PHOTO: Franklin city aldermen discuss projects that can be undertaken or completed in the next 10 years as they join Mayor Ken Moore (left) and City Administrator Eric Stuckey during a special-called BOMA work session Tuesday. / Photo by John McBryde
By JOHN McBRYDE
From a new city hall and a connector between Long Lane and Old Peytonsville Road to restorations at Harlinsdale Farm and a neighborhood park at Thompson Alley, the city of Franklin has enough money to fund a multitude of projects over the next 10 years.
Aldermen were presented with details of the budget Tuesday afternoon during a special-called Board of Mayor and Aldermen work session in the board room at City Hall. City Administrator Eric Stuckey led a presentation on the three different tiers of projects that can be tackled within the next decade. Michael Walters Young, Franklin’s budget and analytics manager, explained how the numbers shake out in terms of cash on hand and how much money would need to be borrowed. City staff has estimated that $301 millions worth of resources are available over the next 10 years to fund 37 capital projects. The full list of projects totals over $281 million.
The idea, Stuckey said, is for aldermen to reach a comfort zone with all or a portion of the projects to put forth a resolution they can vote on within the next couple of months or so.
“We’ve got more than capacity in the modeling we’ve done, and with your prioritization (list of projects) and the other projects we’ve identified, we recommend we move forward with it,” Stuckey told aldermen.
“If you’re comfortable with this list or if you’re comfortable with a portion of this list, let’s move forward to where there’s a consensus. If you want to revisit a group of these or have a little more time with them, that’s fine. We don’t have to do this in one motion. We can, but if you want to say let’s go with this group and then come back in the fall and visit [a different group] further, we’re comfortable with [that as well].”
The first tier of projects out of three includes a list of itemd that aldermen determined several months ago to be priorities. Ranking at the top of the list is the construction of a bridge that would cross Interstate 65 and connect Long Lane on the east side and Old Peytonsville Road on the west. The project is estimated to cost nearly $22.3 million. The list totals 13 projects, including a new Franklin City Hall at $24.5 million, an upgrade to Bicentennial Park at $4.175 million, drainage improvement on Battle Avenue at $2.5 million and a Fifth Avenue parking lot at $500,000.
Another tier consists of seven projects that were approved in 2017 and are already underway or will be soon, including the construction of Fire Station 7, McEwen phase 4 and phase 1 of the Southeast Park.
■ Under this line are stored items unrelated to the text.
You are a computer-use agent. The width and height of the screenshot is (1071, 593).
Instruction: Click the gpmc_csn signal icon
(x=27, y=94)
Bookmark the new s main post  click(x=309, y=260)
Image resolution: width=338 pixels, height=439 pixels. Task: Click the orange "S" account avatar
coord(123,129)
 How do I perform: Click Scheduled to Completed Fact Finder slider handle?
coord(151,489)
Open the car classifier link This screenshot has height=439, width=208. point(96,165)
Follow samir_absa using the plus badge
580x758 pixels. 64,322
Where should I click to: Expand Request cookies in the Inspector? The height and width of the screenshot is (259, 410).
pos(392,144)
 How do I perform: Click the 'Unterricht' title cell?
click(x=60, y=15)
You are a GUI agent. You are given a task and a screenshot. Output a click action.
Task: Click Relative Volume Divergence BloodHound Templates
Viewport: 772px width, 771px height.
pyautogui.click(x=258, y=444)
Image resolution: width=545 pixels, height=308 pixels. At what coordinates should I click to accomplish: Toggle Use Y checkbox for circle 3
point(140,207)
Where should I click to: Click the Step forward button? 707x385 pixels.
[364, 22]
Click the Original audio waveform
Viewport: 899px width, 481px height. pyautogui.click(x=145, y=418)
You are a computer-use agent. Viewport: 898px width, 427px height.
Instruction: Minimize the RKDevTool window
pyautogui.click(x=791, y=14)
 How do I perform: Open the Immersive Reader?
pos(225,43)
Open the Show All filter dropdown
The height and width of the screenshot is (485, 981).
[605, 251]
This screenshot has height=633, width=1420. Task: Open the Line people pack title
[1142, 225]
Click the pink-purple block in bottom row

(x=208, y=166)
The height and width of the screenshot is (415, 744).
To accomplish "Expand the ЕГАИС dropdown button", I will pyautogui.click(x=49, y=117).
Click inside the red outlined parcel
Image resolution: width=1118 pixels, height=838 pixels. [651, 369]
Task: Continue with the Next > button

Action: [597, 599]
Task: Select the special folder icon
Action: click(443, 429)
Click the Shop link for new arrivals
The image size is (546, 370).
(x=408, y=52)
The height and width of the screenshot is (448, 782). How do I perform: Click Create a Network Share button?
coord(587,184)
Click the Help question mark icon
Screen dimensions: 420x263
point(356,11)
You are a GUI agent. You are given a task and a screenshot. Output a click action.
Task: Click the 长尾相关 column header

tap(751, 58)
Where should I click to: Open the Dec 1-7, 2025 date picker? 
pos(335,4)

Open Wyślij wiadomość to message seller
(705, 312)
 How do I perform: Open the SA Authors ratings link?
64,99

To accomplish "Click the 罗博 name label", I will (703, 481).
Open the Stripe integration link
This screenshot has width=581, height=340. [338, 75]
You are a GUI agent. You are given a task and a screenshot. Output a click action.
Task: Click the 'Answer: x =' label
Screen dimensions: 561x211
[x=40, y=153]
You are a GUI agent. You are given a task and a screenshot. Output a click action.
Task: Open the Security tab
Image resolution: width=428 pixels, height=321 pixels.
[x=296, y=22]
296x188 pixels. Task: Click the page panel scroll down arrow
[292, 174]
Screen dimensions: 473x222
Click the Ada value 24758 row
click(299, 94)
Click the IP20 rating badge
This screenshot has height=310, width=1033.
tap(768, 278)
Finally, Stuckey briefly mentioned each of the 17 projects that are on the third tier otherwise known as the “opportunity” tier. These are projects deemed as a community need or would perhaps have access to funding through a grant or a private-entity partnership.
“This is a blending of your priorities and other needs and opportunities that have been identified,” Stuckey told aldermen. “All of this has been done in the context of our financial capacity and a preliminary funding plan for every project and how that rolls together in a collective funding strategy for capital investments over the next 10-year window.”
Aldermen meet again Tuesday for a work session at 5 p.m. The full Board of Mayor and Aldermen meeting will follow at 7 p.m.